REQUIRED TASK A
Could you set down, word for word, the part of the forum thread starting with "3. If you are" and going on through "OP, +rep from me."?

[start of DOCUMENT TEXT]

3. If you are gonna loot, don't forget about the bloodhunter enchant, if you have the rep with the Wardens on your main, just throw it on a heirloom and send it to the leveling char. This PICTURE is from looting every 5-10mins (was watching movie) for about 1lvl and a half. Every BloodHunter's quarry contains 1-5 BOS.

4. If everything is going ok, and your party is full every 3-5mins or so, you will gain a lvl every 2 hours! (with rested best i got was 1hour and 15mins) Xp pic

*don't bother to hit/loot the 2big elites in the zone, they don't drop any loot! (unless you have unlocked artefact weapon)

It's a great way to lvl since you can fully afk it, thank you OP, +rep from me.

----------


## mrJones

> Some tips for this method:
> *don't bother to hit/loot the 2big elites in the zone, they don't drop any loot!


I disagree with this statement! I just got "Netherchunk" as well as Dauntless Trinket item! Im not hitting them, but loot from time to time

Screenshot by Lightshot

----------


## jumperu

Maybe it's because i didn't do the q for the new garrison, so i don't even got the new artefact weapon. It was some old chars, i went straight to the zone.

//edited my previous post..

----------


## taiga-aisaka

banned risk with this macro/exploit ? 
Thanks advance

----------


## jumperu

Why would blizz ban you? You are simply creating a party, nothing else. It's not an exploit ...it should be moved to guides under "how to level in a party"!!  :Smile:

----------


## mlvnn

How to get to broken shore with a fresh boosted lvl 100?

----------


## jumperu

Fly there if you have unlocked flying. 
Pay a taxi if u didn't!

----------


## paladiex

> How to get to broken shore with a fresh boosted lvl 100?


You can jump from dalaran then swim. Be prepared to die a bunch, I'd do it naked if I were you.

----------


## Millow

Buy a goblin glider, that's it, gonna get you to the Broken Shores in no time and rapidly.

----------


## advanta

> You can jump from dalaran then swim. Be prepared to die a bunch, I'd do it naked if I were you.

[end of DOCUMENT TEXT]
[start of PROVIDED DATA]

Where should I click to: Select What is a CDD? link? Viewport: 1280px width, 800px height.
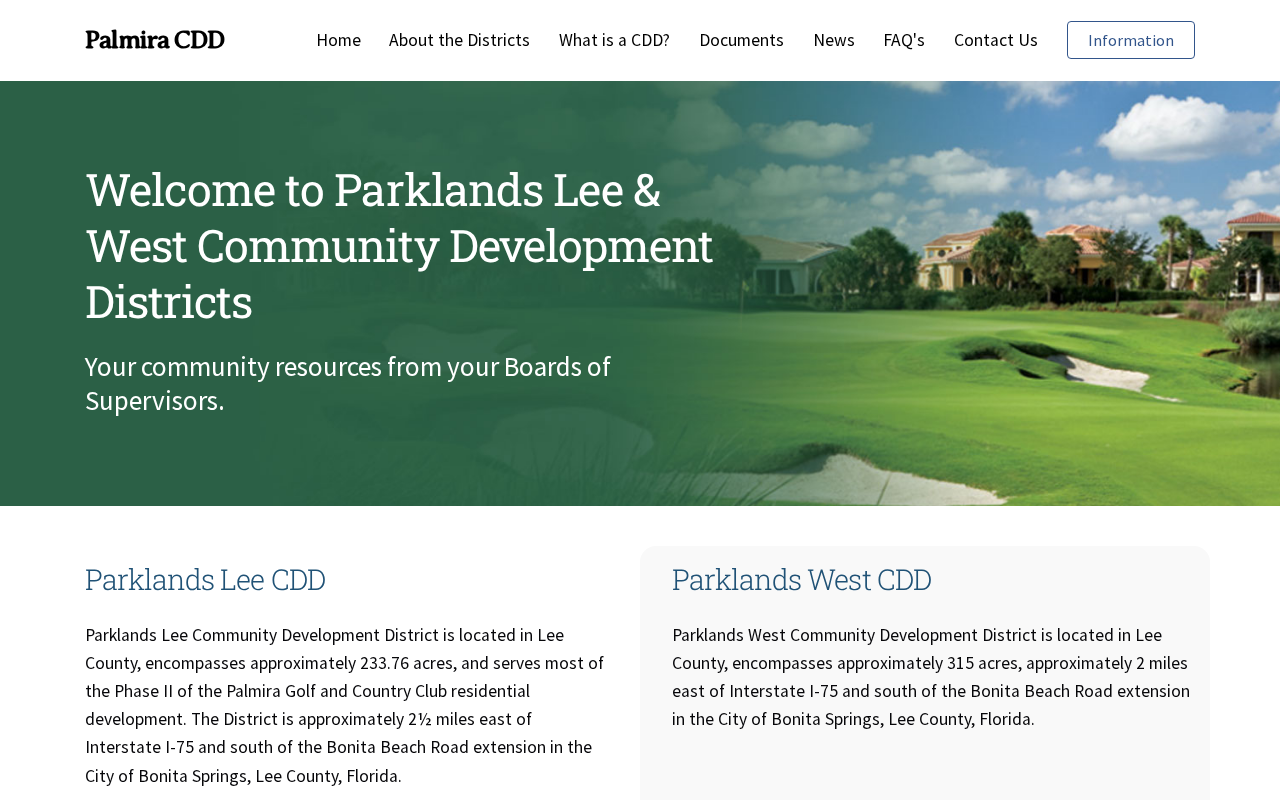[614, 40]
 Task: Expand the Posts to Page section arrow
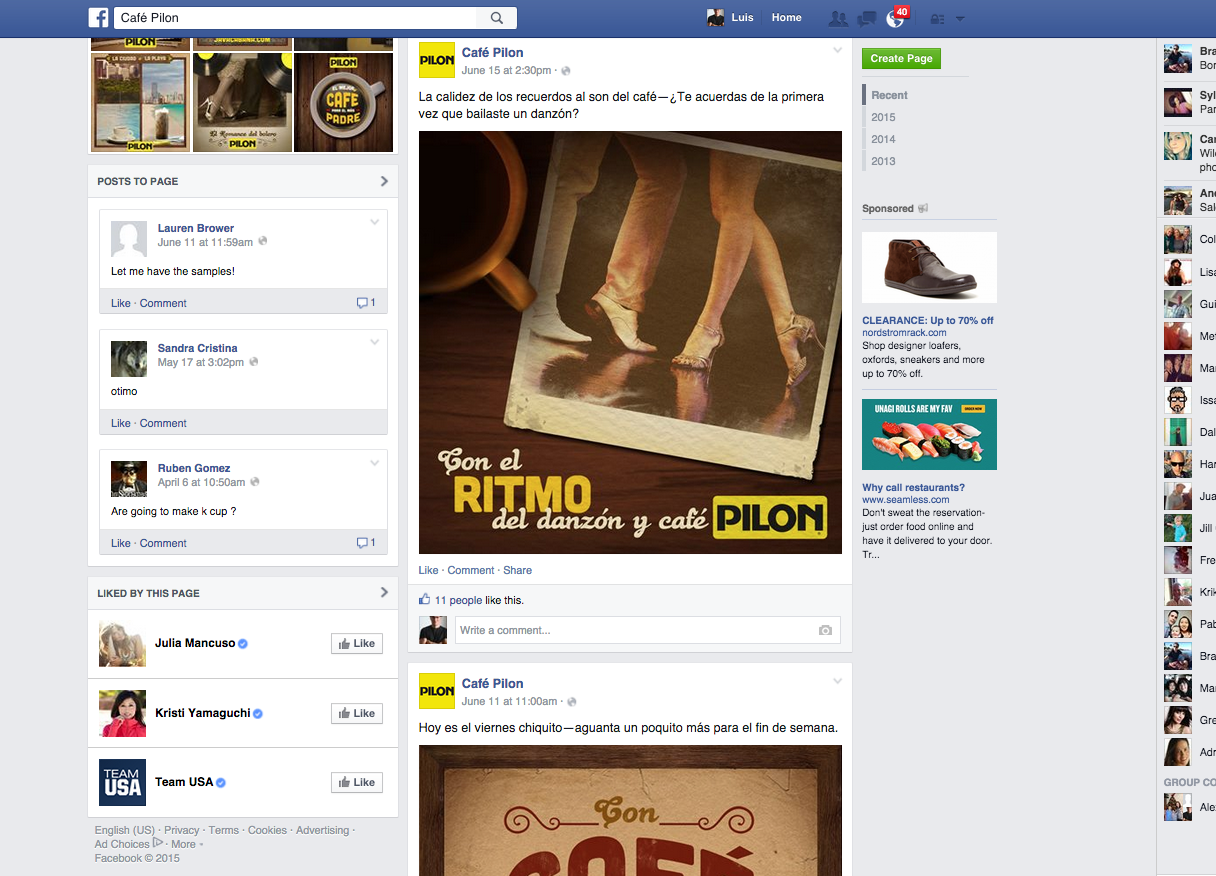pyautogui.click(x=384, y=181)

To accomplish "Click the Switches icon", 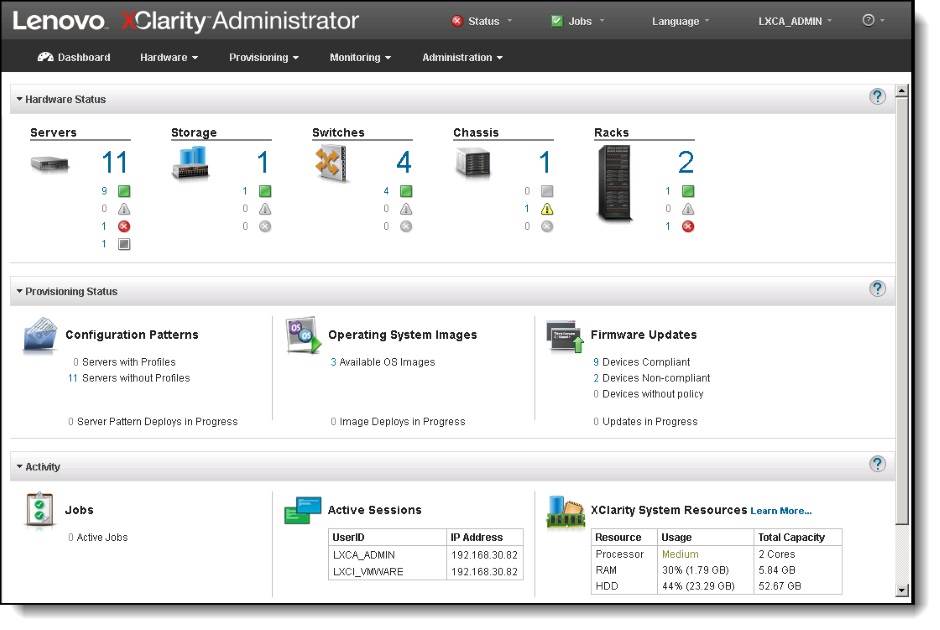I will [x=331, y=163].
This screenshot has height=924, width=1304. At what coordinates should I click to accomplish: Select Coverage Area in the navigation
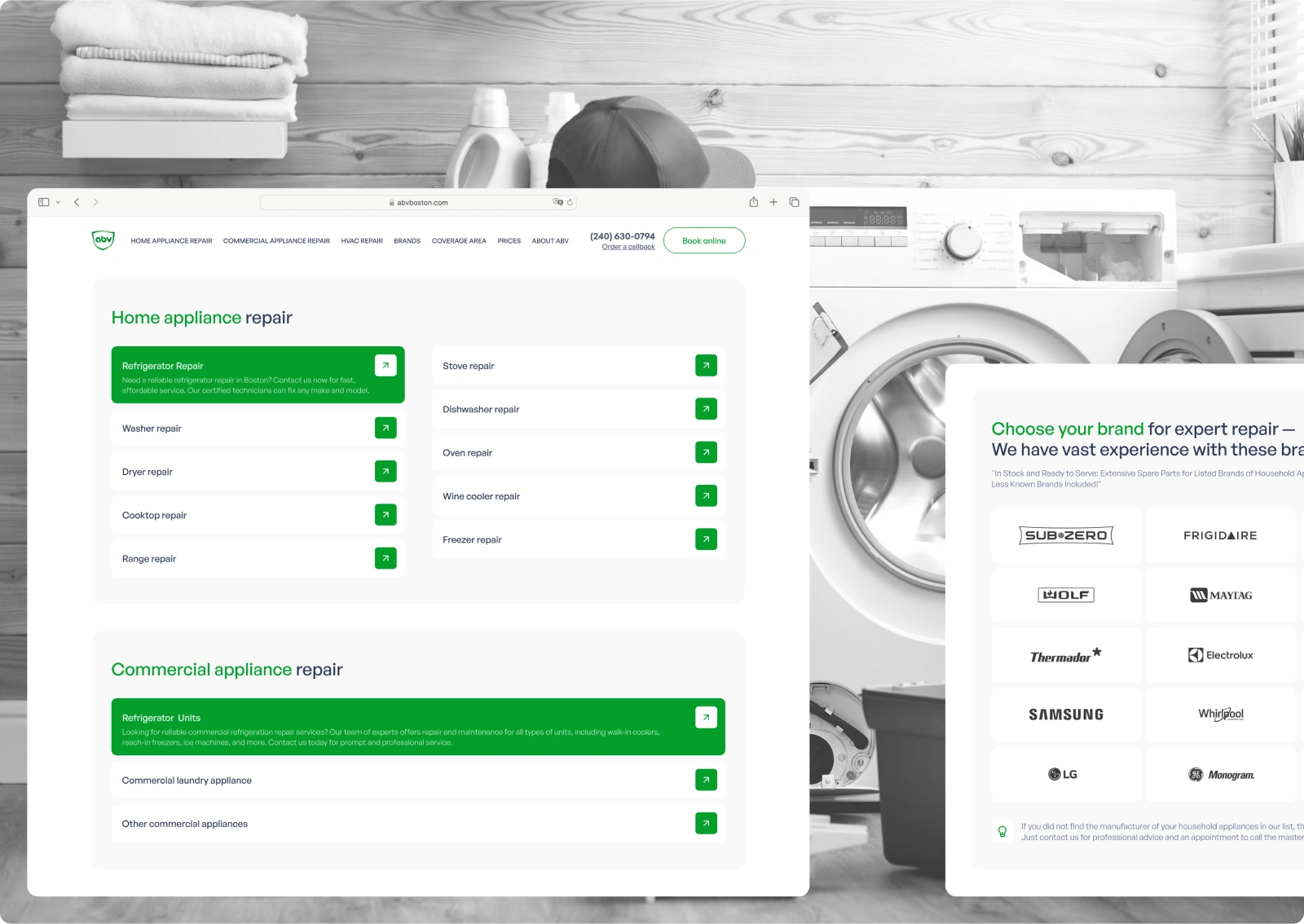click(459, 241)
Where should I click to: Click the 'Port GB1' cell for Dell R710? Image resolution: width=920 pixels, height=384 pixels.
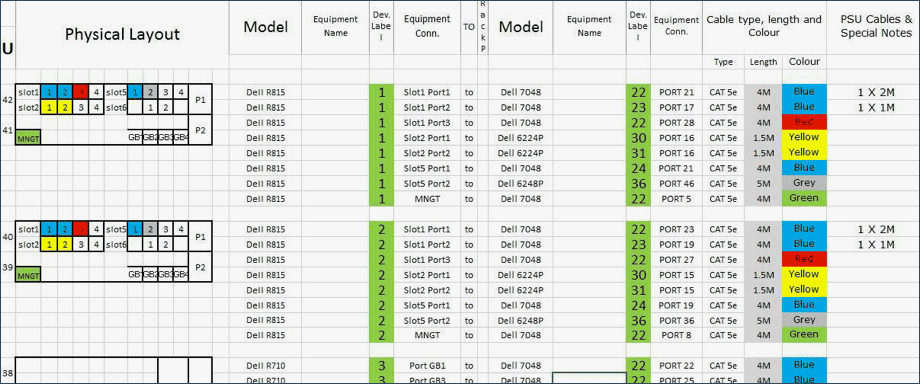[427, 366]
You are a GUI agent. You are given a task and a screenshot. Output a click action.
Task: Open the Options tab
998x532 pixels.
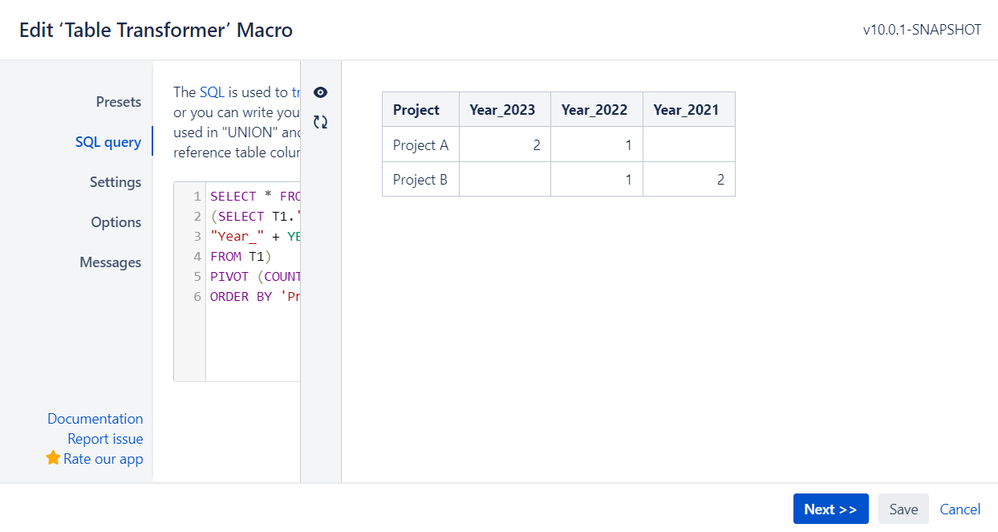coord(116,222)
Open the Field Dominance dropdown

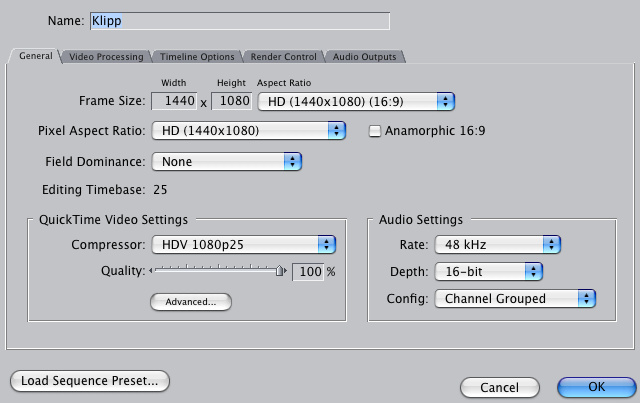[226, 161]
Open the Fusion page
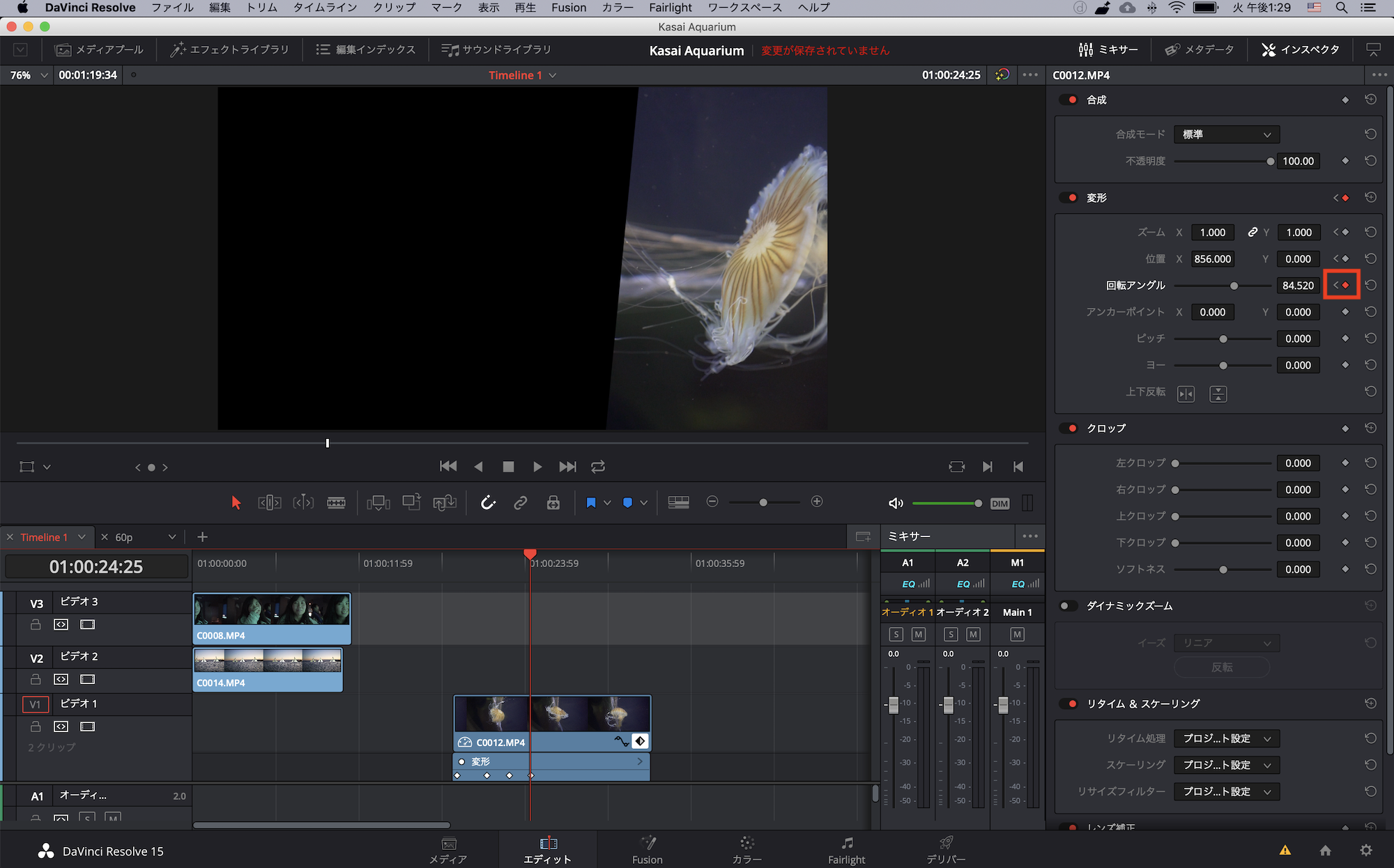This screenshot has height=868, width=1394. pyautogui.click(x=647, y=850)
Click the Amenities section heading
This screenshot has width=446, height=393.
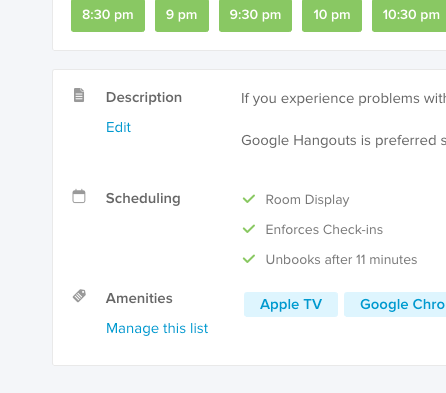tap(139, 298)
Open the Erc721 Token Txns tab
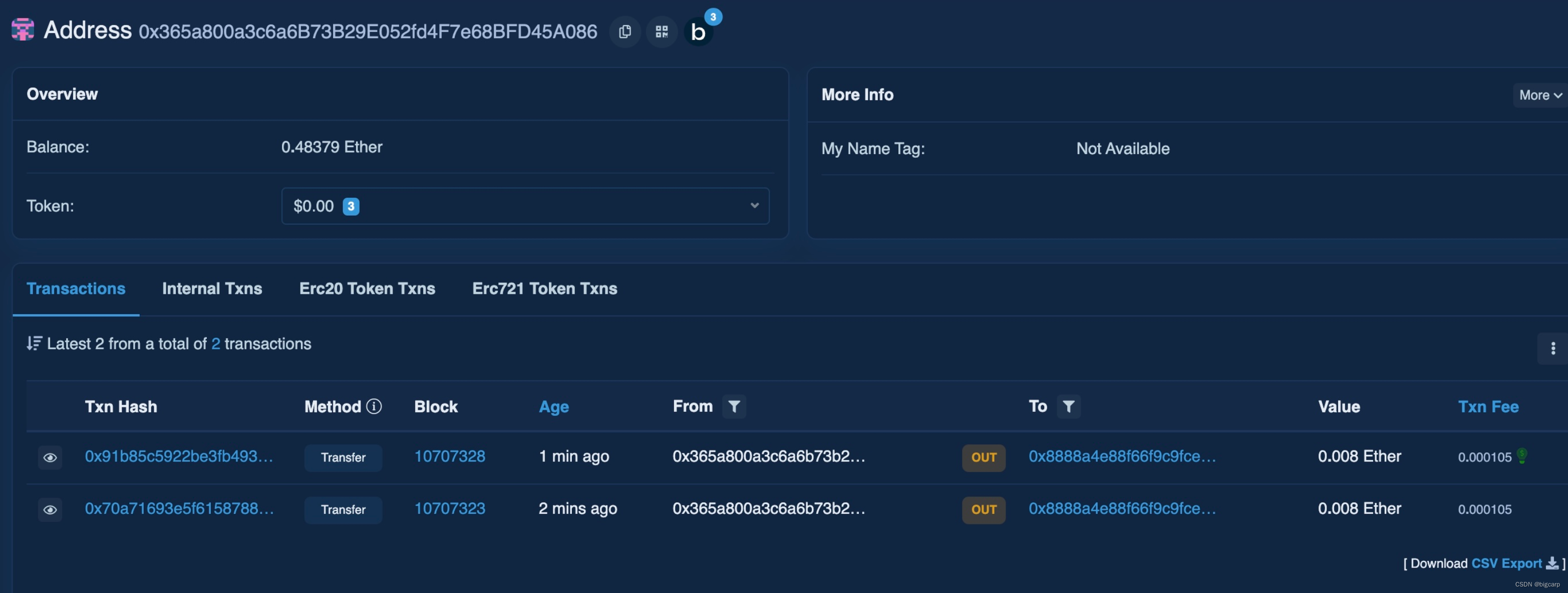1568x593 pixels. coord(543,288)
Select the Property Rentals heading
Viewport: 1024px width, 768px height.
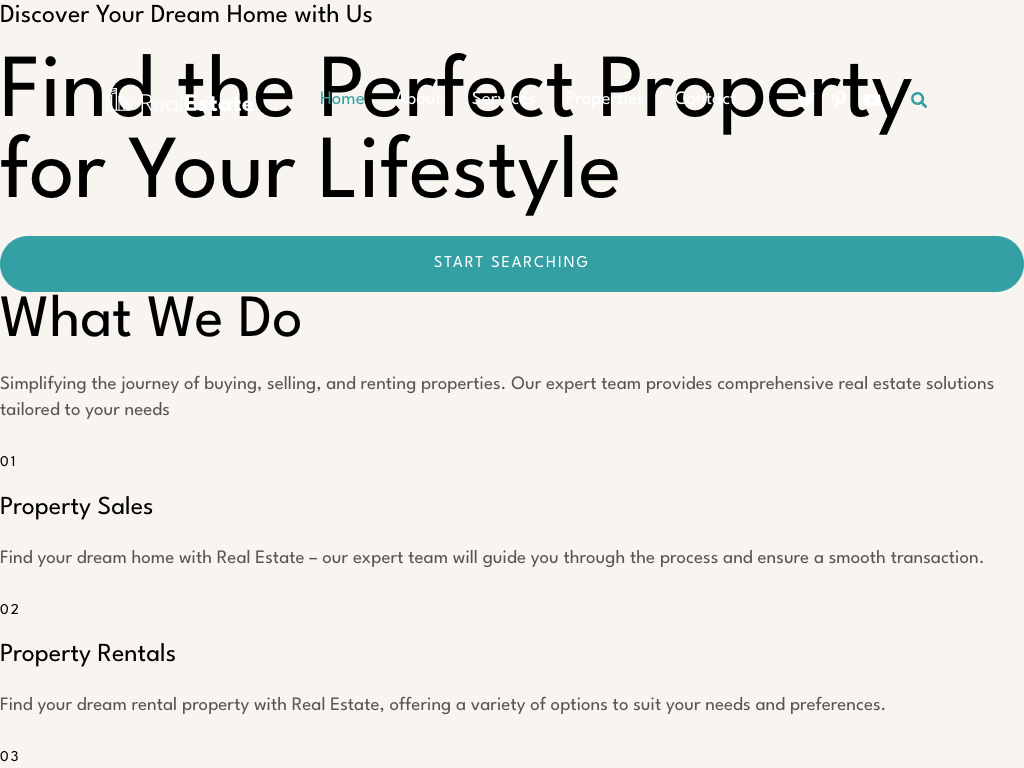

[end of PROVIDED DATA]

REQUIRED TASK B
Can you give the entries, starting with the line that contains "Select the Property Rentals heading" and going on through the end of the entries, as a JSON list of strings with one string per line, skipping blank lines and leaving the pictures out?

FULL OUTPUT A
3. If you are gonna loot, don't forget about the bloodhunter enchant, if you have the rep with the Wardens on your main, just throw it on a heirloom and send it to the leveling char. This PICTURE is from looting every 5-10mins (was watching movie) for about 1lvl and a half. Every BloodHunter's quarry contains 1-5 BOS.

4. If everything is going ok, and your party is full every 3-5mins or so, you will gain a lvl every 2 hours! (with rested best i got was 1hour and 15mins) Xp pic

*don't bother to hit/loot the 2big elites in the zone, they don't drop any loot! (unless you have unlocked artefact weapon)

It's a great way to lvl since you can fully afk it, thank you OP, +rep from me.

FULL OUTPUT B
[
  "Select the Property Rentals heading",
  "Viewport: 1024px width, 768px height."
]